# Literature Search with Semantic Scholar
 
*Last updated: 01/21/2022*
 
This notebook allows you to query [Semantic Scholar](https://www.semanticscholar.org). It is based on the Semantic Scholar API, which is documented [here](https://api.semanticscholar.org/graph/v1). 

The results of your queries are stored in different formats: an Excel- and a JSON-file with the full publication data, and a `.bib`-file with only the BibTex data for each publication (if available). You will need the JSON-files, if you later want to merge results using the notebook `Merge_Inspect_Select.ipynb`. The files are named `MySemSchol_Search_[current date_time].xlsx/.json/.bib`. You will find the files on the left navigation pane in folders named `results_excel/json/bibtex`.   

**Note**: This is not an application to be used at scale! So, whether you like it or not, please use it with restraint (Semantic Scholar sets a limit of 100 requests per five minutes anyway). 

## Section I: Query the Semantic Scholar Database

Due to the semantic search approach, the API does not support a special query syntax like Boolean operators or wildcards. Try using a natural language query or the ususal sequence of keywords instead.  

Note that per query a maximum of 100 results (i.e., paper references) is returned.
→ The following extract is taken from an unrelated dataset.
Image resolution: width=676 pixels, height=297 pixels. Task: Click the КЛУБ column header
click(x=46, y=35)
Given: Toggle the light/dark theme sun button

In case your query yielded more than 100 hits, you have to repeat the same query until you reached the desired number of results (see below for instructions on how to do this). 

## Section II: Perform multiple queries in one batch

You can also send any number of different queries to Semantic Scholar in one batch. Go directly to Section II below for instructions on how to do this.
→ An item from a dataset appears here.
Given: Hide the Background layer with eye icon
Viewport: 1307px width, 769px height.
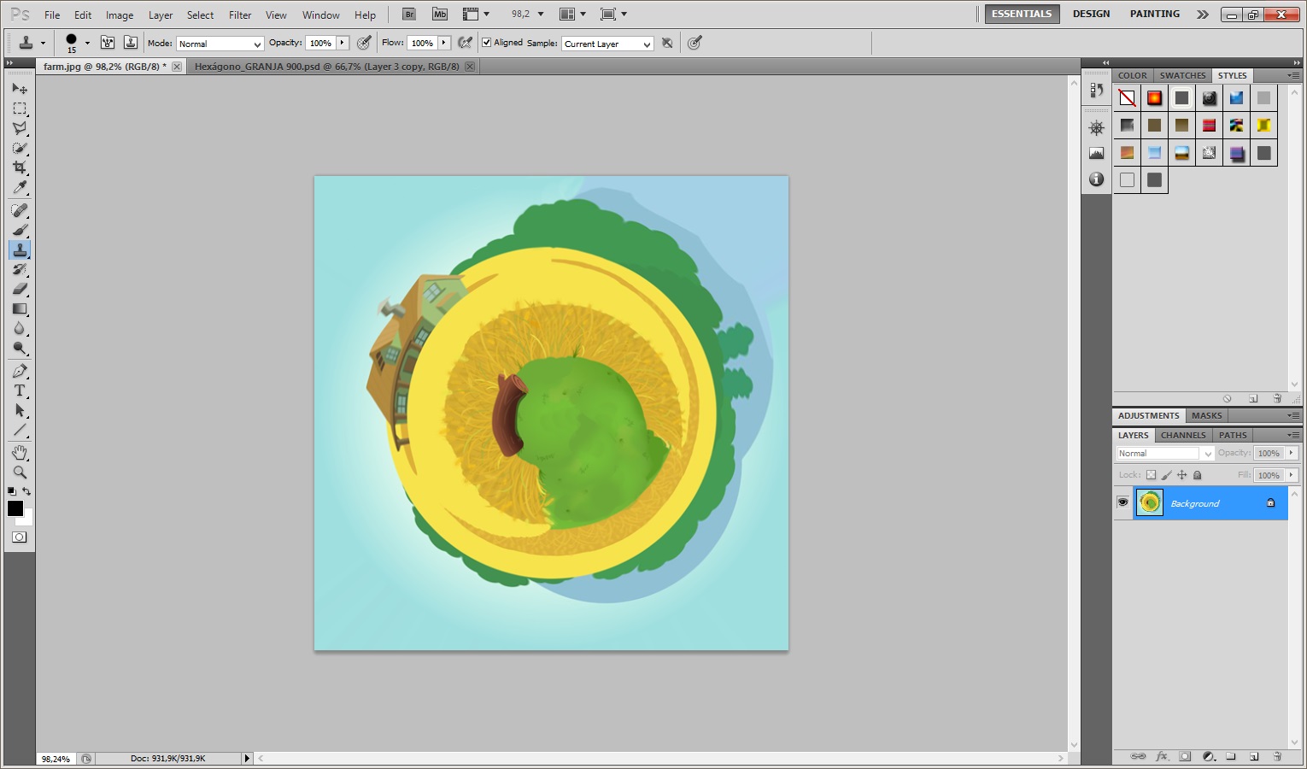Looking at the screenshot, I should click(1122, 503).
## Working with Jupyter notebooks

In case you are not familiar with Jupyter notebooks, this is how to go about it: In order to execute a piece of code, click inside a cell (the ones with `[]` to the left) and press Shift+Enter. Wait until the cell is done--that's when the `*` in `[]` turned into a number--and move on to the next cell.

If you get inconceivable error messages or the notebook gets stuck, choose "Restart & Clear Output" in the "Kernel" dropdown-menu above.

___
**Please help us to improve this tool by [emailing us](mailto:ai4ki.dev@gmail.com?subject=ai4ki-tools:%20Semantic%20Scholar%20Search) your update ideas or error reports.**
___

## Preparation: Import libraries
*You have to excecute the following cell only once at the beginning of a session!*

In [4]:
import json
import pandas as pd
import os
import sys
import time
sys.path.append('../')

from datetime import datetime
from os.path import join
from ai4ki_utils.semschol_utils import *
from ai4ki_utils.semschol_request import semschol_request

## Section I: Query the Semantic Scholar Database

### Step 1: Formulate search query
*Run the following cell to perform a single query. Enter your query in the input field that pops up below.*

In [None]:
query = input('Enter query: ') 
print('Accepted query: ', query)
# Replace spaces with proper URL encoding 
query = query.strip().replace(' ','%20')
# Create list for storing more than 100 results
results_store = []
# Count number of queries for convenience later
n_queries = 1

### Step 2: Post query

In [None]:
# Set the maximum number of results to be returned (absolute maximum is 100)
limit = 100
offset = int((n_queries - 1)*limit)

# Define the fields to be returned by the API request (can be changed, see API documentation)
FIELDS = 'title,url,authors,abstract,citationCount,externalIds,isOpenAccess,year,fieldsOfStudy' 

# Store query parameters in directory
params = {
    'offset': str(offset),
    'limit': str(limit),
    'fields': FIELDS
}

# URL for the Semantic Scholar API endpoint
url='https://api.semanticscholar.org/graph/v1/paper/search?query=' + query

# Make the request and fetch the data
status, results = semschol_request(url, params)
if status: 
    n_papers = len(results['data'])
    print('==> Formatting publication data {beg} to {end}:'.format(beg=offset,end=n_papers + offset - 1))
    results_form = format_semschol_data(n_papers, results)
    results_store += results_form
    df_tmp = pd.DataFrame(results_form) # Create dataframe for display
    n_queries += 1

### Step 3: Preview results

In [None]:
# Preview results
n_rows = int(input('Enter number of rows to display: ')) 
print('==> Displaying first {n} rows: '.format(n=n_rows))

df_tmp.head(n_rows)

#### 3.1: Show results in Semantic Scholar (optional)

In [None]:
#Get equivalent Semantic Scholar search URL
sem_schol_url = 'https://www.semanticscholar.org/search?q=' + query + '&sort=relevance'
sem_schol_url = sem_schol_url.replace(' ', '%20')
print("Follow this link: ", sem_schol_url)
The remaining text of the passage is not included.